(Beginning of Dataset entries)

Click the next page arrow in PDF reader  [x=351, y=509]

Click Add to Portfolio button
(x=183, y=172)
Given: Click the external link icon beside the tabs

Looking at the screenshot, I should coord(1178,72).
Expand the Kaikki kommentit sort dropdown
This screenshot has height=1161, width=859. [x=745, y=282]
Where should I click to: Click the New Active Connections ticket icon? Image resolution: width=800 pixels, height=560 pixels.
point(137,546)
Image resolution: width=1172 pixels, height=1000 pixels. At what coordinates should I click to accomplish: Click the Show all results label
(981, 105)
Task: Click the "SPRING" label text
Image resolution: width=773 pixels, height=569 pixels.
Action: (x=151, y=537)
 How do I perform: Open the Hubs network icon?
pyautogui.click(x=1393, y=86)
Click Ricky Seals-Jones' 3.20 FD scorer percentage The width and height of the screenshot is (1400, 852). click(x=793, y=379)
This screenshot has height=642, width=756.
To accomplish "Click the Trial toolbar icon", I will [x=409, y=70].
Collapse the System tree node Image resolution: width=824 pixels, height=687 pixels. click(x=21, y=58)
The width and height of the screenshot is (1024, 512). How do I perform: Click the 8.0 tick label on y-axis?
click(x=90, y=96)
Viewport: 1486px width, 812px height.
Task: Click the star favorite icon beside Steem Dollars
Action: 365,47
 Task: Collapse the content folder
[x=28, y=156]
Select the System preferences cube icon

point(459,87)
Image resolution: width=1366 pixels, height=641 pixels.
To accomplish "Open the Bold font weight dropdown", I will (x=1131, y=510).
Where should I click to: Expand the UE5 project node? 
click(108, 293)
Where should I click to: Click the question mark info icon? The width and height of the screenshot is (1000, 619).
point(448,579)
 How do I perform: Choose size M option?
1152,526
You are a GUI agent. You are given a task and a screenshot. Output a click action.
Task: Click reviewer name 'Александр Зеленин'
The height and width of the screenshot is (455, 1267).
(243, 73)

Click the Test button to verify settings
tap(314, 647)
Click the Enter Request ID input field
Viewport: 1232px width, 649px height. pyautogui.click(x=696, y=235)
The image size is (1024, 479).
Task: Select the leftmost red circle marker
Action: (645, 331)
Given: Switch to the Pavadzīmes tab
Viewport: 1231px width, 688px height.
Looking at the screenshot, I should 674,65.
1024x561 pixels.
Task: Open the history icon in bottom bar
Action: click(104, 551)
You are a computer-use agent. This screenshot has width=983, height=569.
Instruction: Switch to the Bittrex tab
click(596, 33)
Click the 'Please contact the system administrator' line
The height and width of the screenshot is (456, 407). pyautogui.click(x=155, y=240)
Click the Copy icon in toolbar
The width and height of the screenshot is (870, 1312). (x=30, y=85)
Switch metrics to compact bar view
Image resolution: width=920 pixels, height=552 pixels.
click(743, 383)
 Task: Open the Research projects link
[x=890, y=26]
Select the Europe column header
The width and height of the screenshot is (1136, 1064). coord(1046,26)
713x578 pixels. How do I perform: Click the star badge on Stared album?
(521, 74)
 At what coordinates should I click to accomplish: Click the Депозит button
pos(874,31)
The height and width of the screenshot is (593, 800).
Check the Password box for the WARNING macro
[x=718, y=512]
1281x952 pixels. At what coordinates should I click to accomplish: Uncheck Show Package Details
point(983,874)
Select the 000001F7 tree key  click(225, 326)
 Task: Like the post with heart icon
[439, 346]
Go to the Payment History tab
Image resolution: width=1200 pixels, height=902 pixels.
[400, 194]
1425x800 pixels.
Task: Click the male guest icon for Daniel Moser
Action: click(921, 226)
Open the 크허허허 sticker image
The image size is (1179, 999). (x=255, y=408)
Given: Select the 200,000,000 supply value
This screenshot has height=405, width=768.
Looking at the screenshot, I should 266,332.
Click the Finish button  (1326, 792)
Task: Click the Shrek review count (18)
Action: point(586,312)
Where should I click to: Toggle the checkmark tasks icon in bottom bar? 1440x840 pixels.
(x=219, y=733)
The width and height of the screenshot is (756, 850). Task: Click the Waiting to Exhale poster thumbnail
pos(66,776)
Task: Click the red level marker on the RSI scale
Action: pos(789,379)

(End of Dataset entries)

Whenever the word "will" occurs in a line of the listing above, return that line.

• **Response to the task**
To accomplish "Click the Trial toolbar icon", I will [x=409, y=70].
To accomplish "Open the Bold font weight dropdown", I will (x=1131, y=510).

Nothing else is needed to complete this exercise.